The reason why so many New Yorkers have health problems has been tied directly to a lack of supermarkets. With an obese and diabetic population of 25% and 8% respectively, New York City has over 3 million residents in “high-need neighborhoods;” these neighborhoods can either be food deserts or food swamps. Not only does such a shortage affect the health of residents, but also their time and money as they have to travel elsewhere for food that is more expensive.
Back in 2008, the city implemented the Food Retail Expansion to Support Health Program (FRESH) which offered zoning and tax incentives to developers in hopes of getting them to build more supermarkets in these high-need neighborhoods. Now, the de Blasio administration wants to extend the zoning incentives to more neighborhoods. Although this is inherently a positive development, the program has had mixed results up to date – the root problems of which necessitate a solution before the program gets spread even thinner.
Over the past 12 years, the program has only opened 8 out of the 27 zoning-benefits-qualifying buildings; of the 22 others who received tax incentives, 22 are completed. Of the very limited number of supermarkets who have opened under the program’s jurisdiction, most have been in Harlem and Bedford-Stuyvesant. According to CUNY Urban Food Policy Institute research director, Nevin Cohen, “the number of supermarkets that have opened using FRESH incentives is actually modest in comparison to the turnover of the retail food sector. Supermarkets open and close all the time in New York City.” One major downfall of the program is that the incentives offered are not necessarily intriguing enough to prompt the development of more supermarkets; in other words, the projects who received incentives from the program likely would have been developed anyway. This is due to multiple reasons: 1) the city already offers up to 20,000 extra residential square feet beyond a building’s zoned limit – which equals out to 1 square foot of apartment per every square foot of supermarket; 2) the city’s Planning Commission offers an extra 15ft of height to make room for the bonus space; 3) property taxes have been frozen at pre-improvement amounts for the past 25 years; 4) over the same period, land taxes have been fully abated; and 5) developers have been able to avoid paying both city and state sales taxes on construction and renovation materials.
As such, it is the program’s incentivization package that is failing to properly do its job – a reality that has far reaching implications when 1 supermarket can singlehandedly decrease obesity rates. So, what is really preventing the program’s incentives from drawing in developers? Gentrification. Developers have, and will continue to, build in the city’s most desirable neighborhoods. The housing markets where FRESH developments are needed are fundamentally weak, which in turn weaken the zoning incentives. Therefore, despite FRESH allowing more market-rate units, the development still remains unattractive. And, as stated prior, those gentrifying neighborhoods where FRESH stores have popped up – such as Bed-Stuy – would have likely been home to the same stores without the incentives.
It’s not as though FRESH isn’t aware of the program’s shortcomings.

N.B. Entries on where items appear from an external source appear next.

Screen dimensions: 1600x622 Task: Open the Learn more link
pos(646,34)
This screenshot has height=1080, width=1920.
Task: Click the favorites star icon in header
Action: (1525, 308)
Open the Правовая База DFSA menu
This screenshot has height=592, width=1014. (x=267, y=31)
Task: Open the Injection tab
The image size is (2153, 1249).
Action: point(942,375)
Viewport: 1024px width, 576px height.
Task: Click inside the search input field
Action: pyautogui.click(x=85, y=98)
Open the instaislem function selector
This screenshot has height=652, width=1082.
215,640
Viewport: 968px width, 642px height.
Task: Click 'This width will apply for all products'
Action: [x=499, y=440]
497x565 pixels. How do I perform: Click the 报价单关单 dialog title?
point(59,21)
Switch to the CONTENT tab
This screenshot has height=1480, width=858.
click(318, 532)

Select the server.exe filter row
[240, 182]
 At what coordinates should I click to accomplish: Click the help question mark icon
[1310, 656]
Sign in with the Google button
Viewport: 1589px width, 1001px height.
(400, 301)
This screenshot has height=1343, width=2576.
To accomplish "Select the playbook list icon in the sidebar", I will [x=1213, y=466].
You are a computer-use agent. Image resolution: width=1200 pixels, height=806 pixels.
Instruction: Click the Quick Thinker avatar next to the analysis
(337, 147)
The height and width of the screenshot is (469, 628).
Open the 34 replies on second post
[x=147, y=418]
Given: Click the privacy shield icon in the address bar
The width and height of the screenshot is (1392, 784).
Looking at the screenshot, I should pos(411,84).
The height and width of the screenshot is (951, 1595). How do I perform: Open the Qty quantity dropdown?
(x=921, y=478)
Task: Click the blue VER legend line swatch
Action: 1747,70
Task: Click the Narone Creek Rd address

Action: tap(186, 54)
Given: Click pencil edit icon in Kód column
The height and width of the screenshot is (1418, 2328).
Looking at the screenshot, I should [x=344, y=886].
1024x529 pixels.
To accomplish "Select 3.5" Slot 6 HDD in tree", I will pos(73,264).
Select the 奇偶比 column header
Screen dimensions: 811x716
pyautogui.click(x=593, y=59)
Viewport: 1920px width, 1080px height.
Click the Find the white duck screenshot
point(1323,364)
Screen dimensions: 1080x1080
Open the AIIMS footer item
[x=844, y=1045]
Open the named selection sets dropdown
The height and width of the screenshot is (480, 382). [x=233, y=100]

According to the agency’s announcement during a public meeting on the topic, “approximately half of the certified projects are concentrated in Brooklyn, and applications have been concentrating in specific areas with strong housing markets, such as Bedford-Stuyvesant and Harlem.” As such, the city planners have been planning to make some much needed changes to the program.
These changes will include spreading the zoning incentives to more districts, even including those that already offer the tax incentives; should this be approved, the number of districts in which developments can apply for FRESH zoning benefits will jump from 19 to 30. Planners have also proposed capping a specific residential square footage bonus which has led to the development of so many apartments; the plan would cap the additional floor area to 40,000sqft within a half-mile of any proposed FRESH store. In this proposal, a priority process for early applicants would be in place.
City planners will be presenting this proposal at a hearing on September 22nd.